Kiedyś Krzysiek, 32-letni agent nieruchomości, powiedział mi, że skoro ona karmi piersią, to czemu on miałby wstawać w nocy.

Na początku się zgodziłam, ale potem pomyślałam, że przecież w nocy nie chodzi tylko o karmienie. Noworodkom zmienia się pieluchy, maluchy płaczą i potrzebują lulania. Tu tata mógłby się przydać.

Brak możliwości

Wbrew pozorom nie patrzę jednostronnie na ten problem. W powyższych przykładach brakuje chęci do uczestniczenia w życiu rodzinnym i bycia ojcem.
Ale druga strona tego medalu to brak możliwości. W tym rozwiązaniu staromodne wychowanie jest mieczem obosiecznym.

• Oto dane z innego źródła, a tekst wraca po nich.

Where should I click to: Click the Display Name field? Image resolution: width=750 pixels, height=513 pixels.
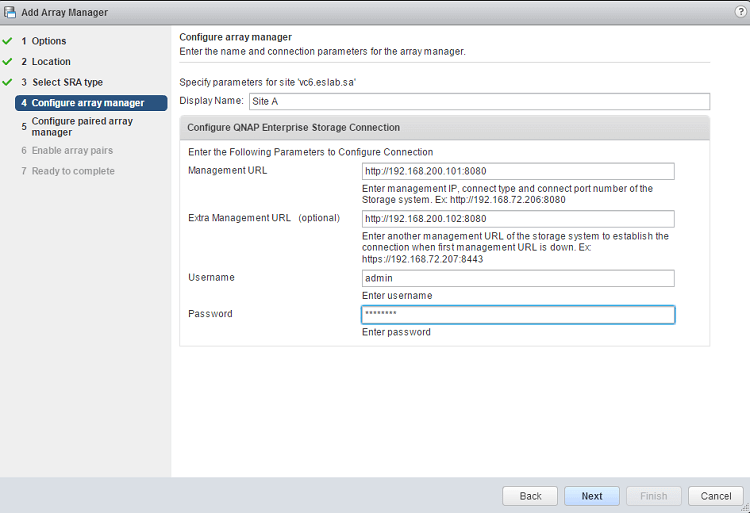[x=478, y=101]
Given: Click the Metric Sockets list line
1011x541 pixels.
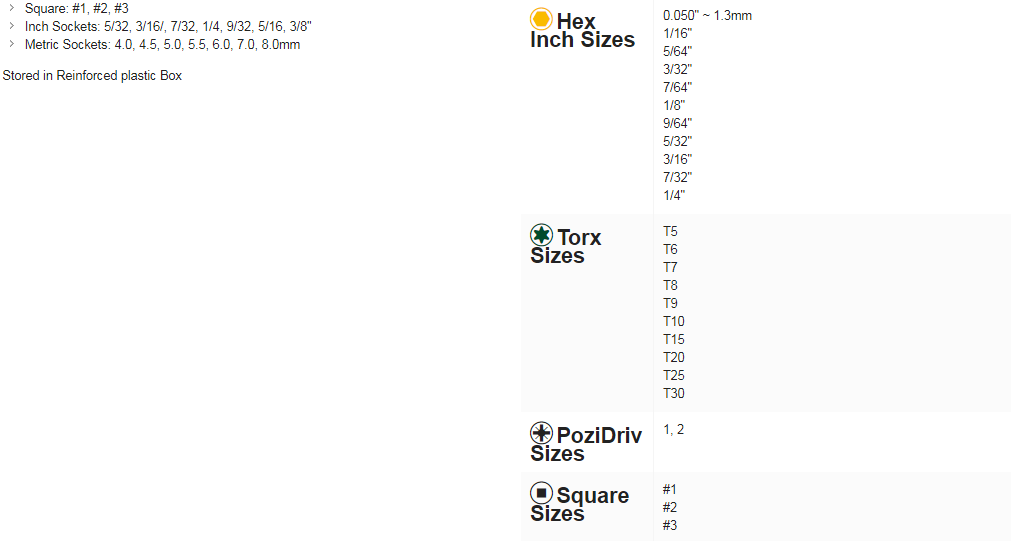Looking at the screenshot, I should pos(162,44).
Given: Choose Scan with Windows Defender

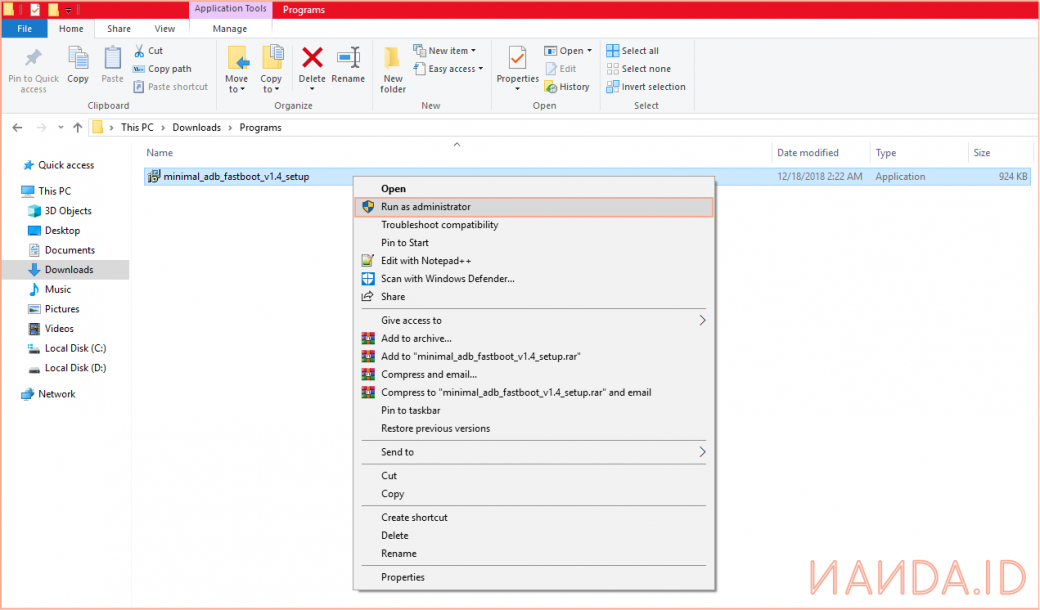Looking at the screenshot, I should [447, 279].
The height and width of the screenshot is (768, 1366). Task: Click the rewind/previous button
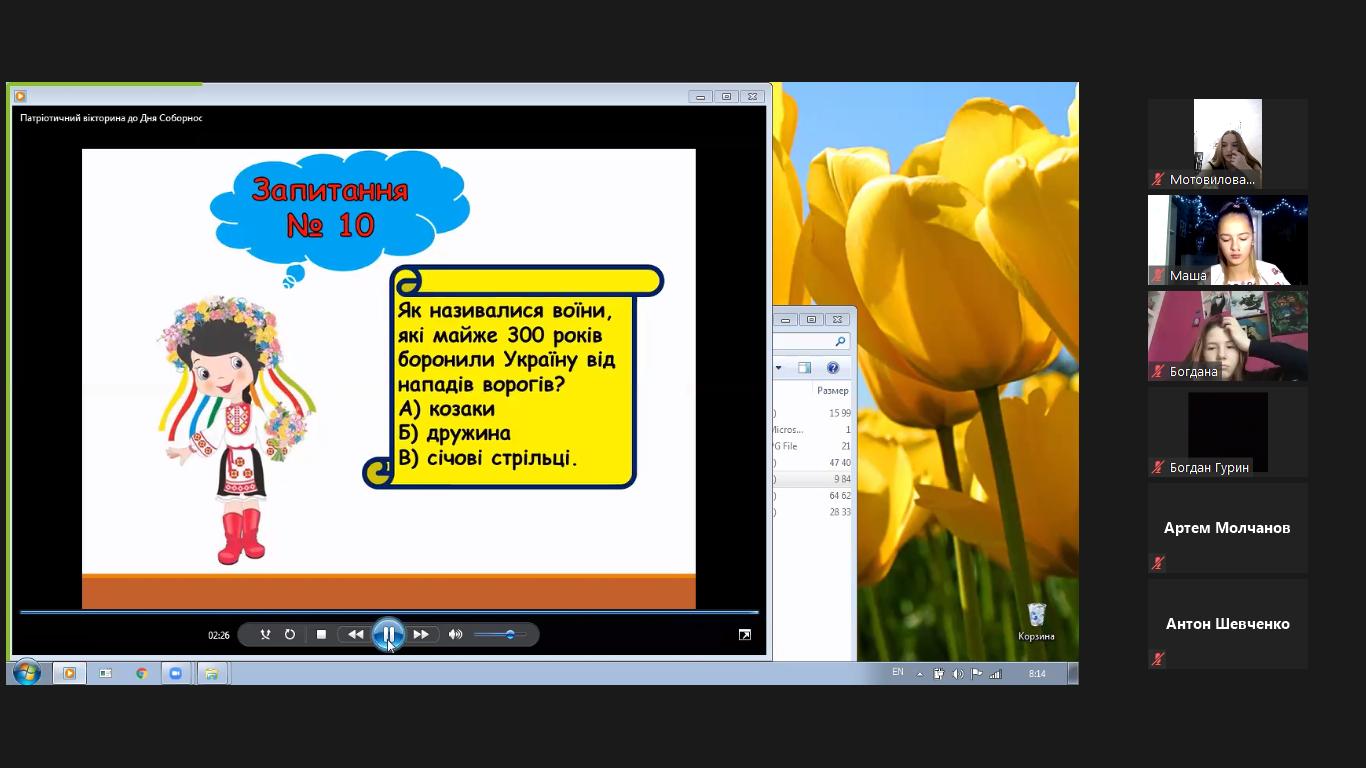click(355, 634)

Panie z powyższych postów tkwią w schemacie, który nie pozwala im na przeszkodzeniu mężczyznom w ich codziennym lenistwie. To one się starają zapewnić rodzinie rozrywki, opiekę, ciepły posiłek.

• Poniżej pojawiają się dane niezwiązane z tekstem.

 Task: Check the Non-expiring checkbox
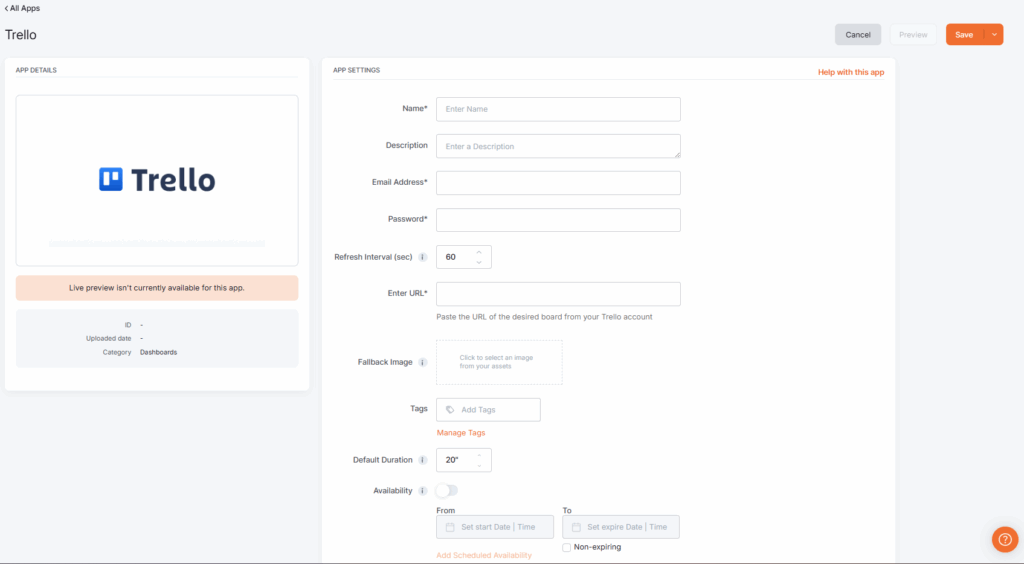pos(567,547)
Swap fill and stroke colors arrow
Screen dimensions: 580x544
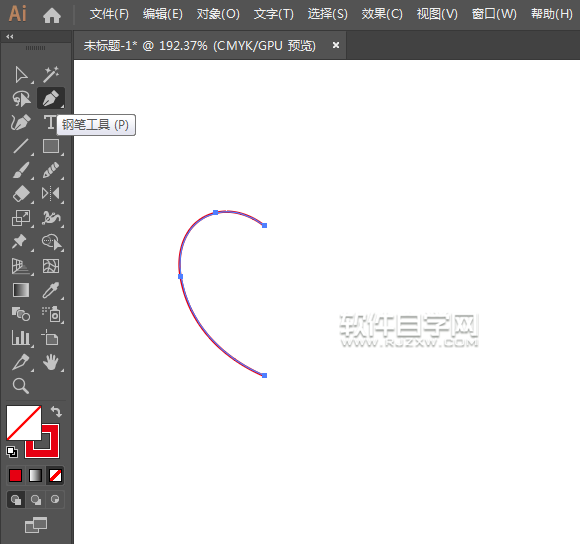[x=56, y=412]
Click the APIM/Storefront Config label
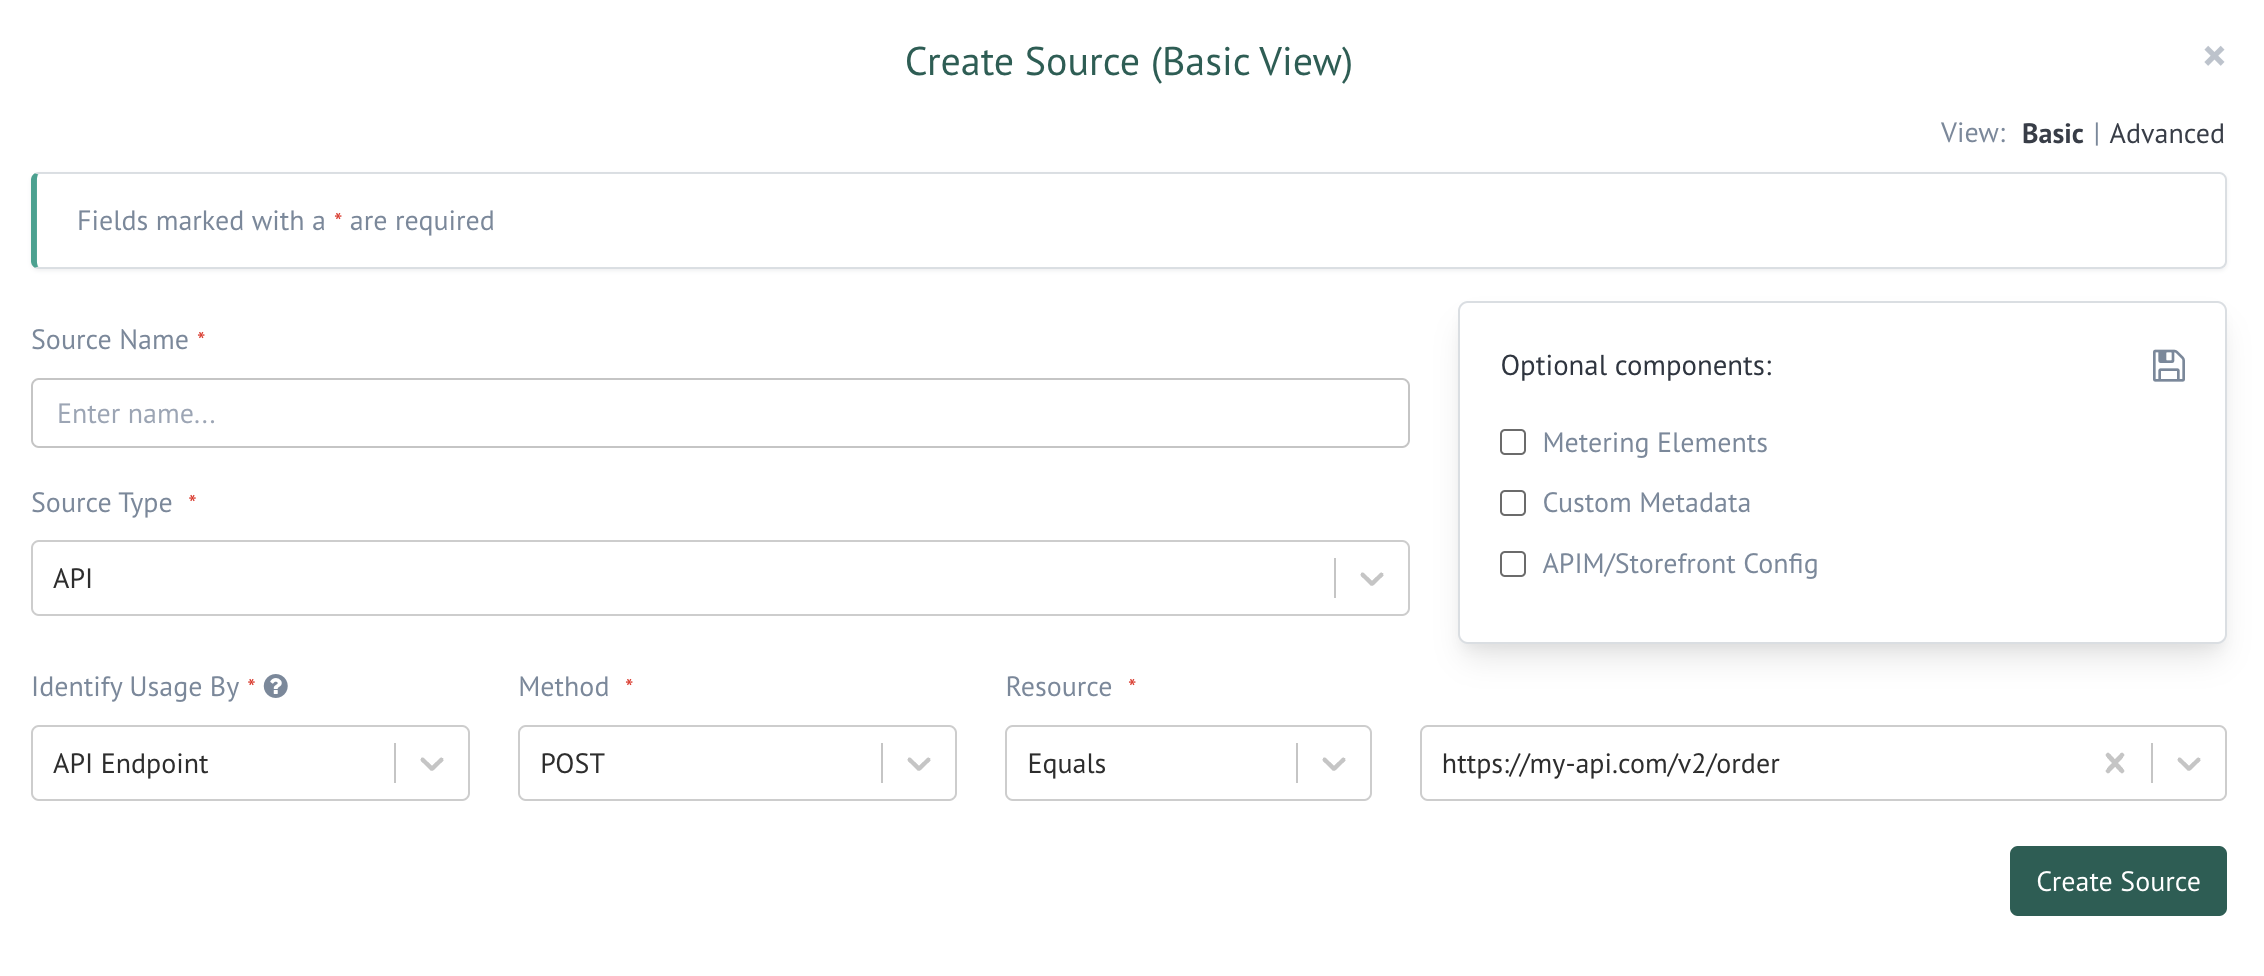The image size is (2264, 976). tap(1679, 564)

Być może powinny dać swoim partnerom nie nauczkę, ale możliwość wyjścia z inicjatywą. Istnieje szansa, że mają umiejętności kulinarne i potrafią wymyślić jedną czy dwie zabawy z dzieckiem.

Mały książę

Możemy pisać, mówić, krzyczeć o tym, że mężczyźni są poddawani nierealnym oczekiwaniom dotyczącym bycia twardzielem, który żuje pszczoły i przynosi upolowanego żywymi rękami jelenia na obiad.

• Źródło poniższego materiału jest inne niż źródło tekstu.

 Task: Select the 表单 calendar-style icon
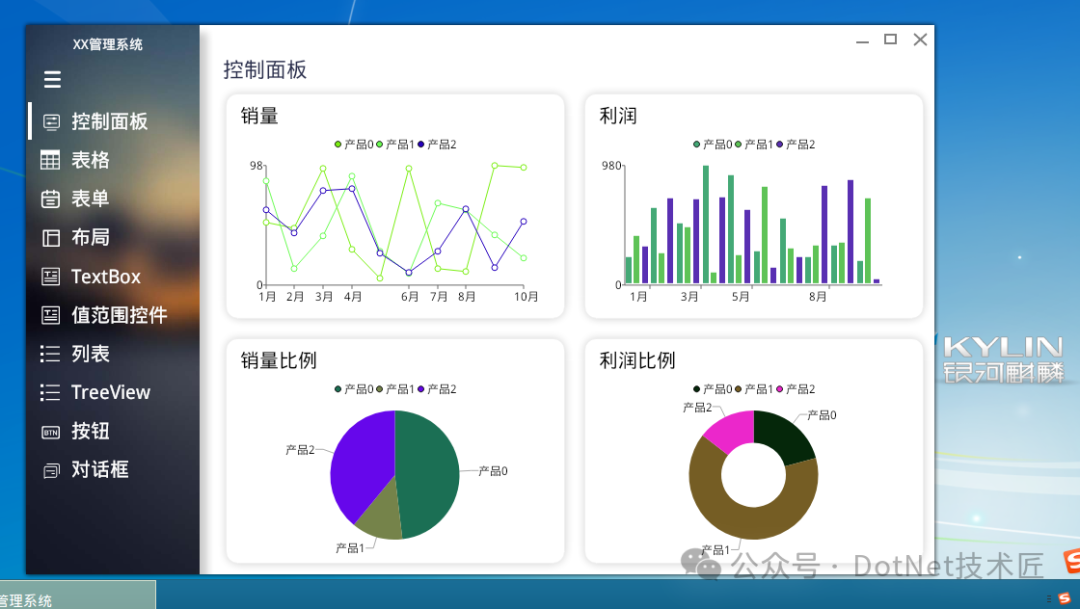click(x=50, y=199)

A może przyjąć, że czasami po ludzku im się nie chce. Tylko że jeśli ojcu nie chce się zadbać o żonę, dzieci i ich wspólny dom, to nie jest to problem jednej osoby, a całej rodziny, zaś konsekwencje tych zaniedbań zostaną przeniesione na kolejne pokolenia, które przyjmą wzorzec nieobecnego lub niezaangażowanego ojca.

Na zawsze ponosimy odpowiedzialność za to, co oswoiliśmy. Sprowadzając na ten świat dzieci i pozwalając swojej partnerce zbliżyć się do siebie na tyle, aby chciała założyć z tobą rodzinę, jesteś za nich odpowiedzialny.

Powiesz, że to znów wygórowane oczekiwania. Przewiń artykuł wyżej.

17 minut.

A może chciałbyś poświęcić im więcej czasu niż odcinkowi sitcomu na Netflixie?